Friday, March 6, 2009

Update on the campo by Callie

Welcome back to our blog! I forgot to introduce myself the last time I wrote about our time in Tapachula. I’m Callie Thompson, a Peace and Global Studies major at Earlham College. I’m from Louisville, Kentucky and unlike the rest of the group, this travel seminar marks my first experience in Mexico! Tomorrow we are off to another campo experience, this time to San Lorenzo Victoria, Oaxaca, which we have been told will be very different from our previous campo experience in San Caralampio. Last week, Riley wrote an entry about San Caralampio and the struggles it has faced as a community in light of NAFTA and after years of losing more and more of its sons and daughters to migration. Before we leave for our next campo experience, I’d like to reflect some more on our time in San Caralampio and introduce you to some of the amazing families we met.

When we arrived to San Caralampio, we were greeted by several of our host family members. The houses we stayed in for those two days were made of different materials depending on whether the family had children in the US sending home remittances or not. Don Flavio, for example, receives no remittances. In his home, sheets instead of solid walls section off rooms. Doña Julia and Don Candido, however, have two sons in the states and, therefore, have been able to afford two brick additions to their home among other purchases, such as a tractor.

One afternoon, Don Candido sat with us on the porch and pointed at all of the things that his sons’ remittances bought.
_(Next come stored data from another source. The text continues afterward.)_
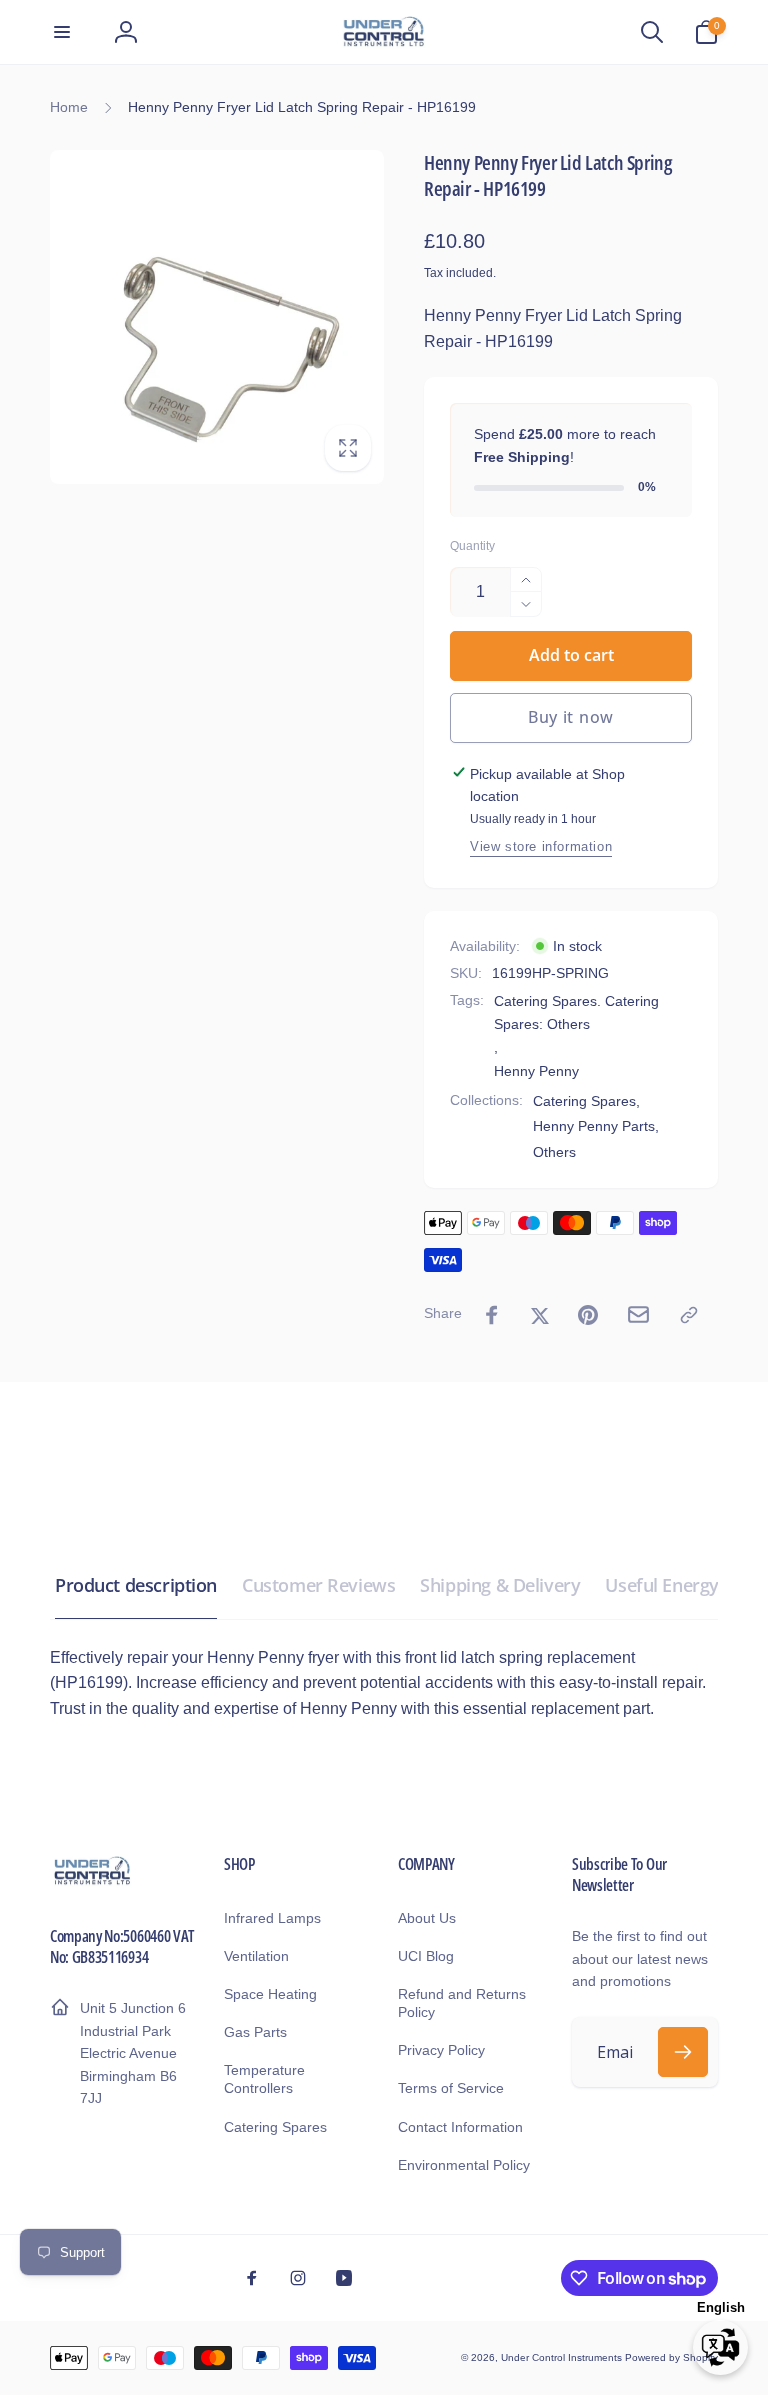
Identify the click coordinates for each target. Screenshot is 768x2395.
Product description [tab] (136, 1585)
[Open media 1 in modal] (217, 317)
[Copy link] (689, 1315)
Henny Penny (536, 1071)
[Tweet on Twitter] (540, 1315)
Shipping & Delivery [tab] (500, 1585)
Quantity (472, 546)
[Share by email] (638, 1314)
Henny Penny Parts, (596, 1126)
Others (554, 1152)
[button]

Then he described the day his first son left for the States. He said it was too painful to watch him leave so instead, he grabbed his hat and went to his cornfields to escape. He hasn’t seen that son for ten years, his other for seven, and now his youngest is thinking of migrating for the second time. As the border becomes harder to cross, migrants end up staying in the US for good, fearing that leaving to visit home will mean they may never be able to successfully cross again.

Despite the holes left by those who have had to leave to support their aging parents and young children, the community remains strong in its resistance to selling its ejidos (communally owned land). Although the majority of crop profits are swept up by big businesses, the campesinos continue harvesting, though unsure of whether their corn will sell that year or not. They have continued raising cattle and selling even when the market prices are down. They are even trying to create their own organic fertilizer to replace the expensive ones that they were manipulated into using back in the 80s, which made their land chemical-dependent. These forms of resistance were inspiring to us. Overall, we were blown away by the strength and work ethic of the community members.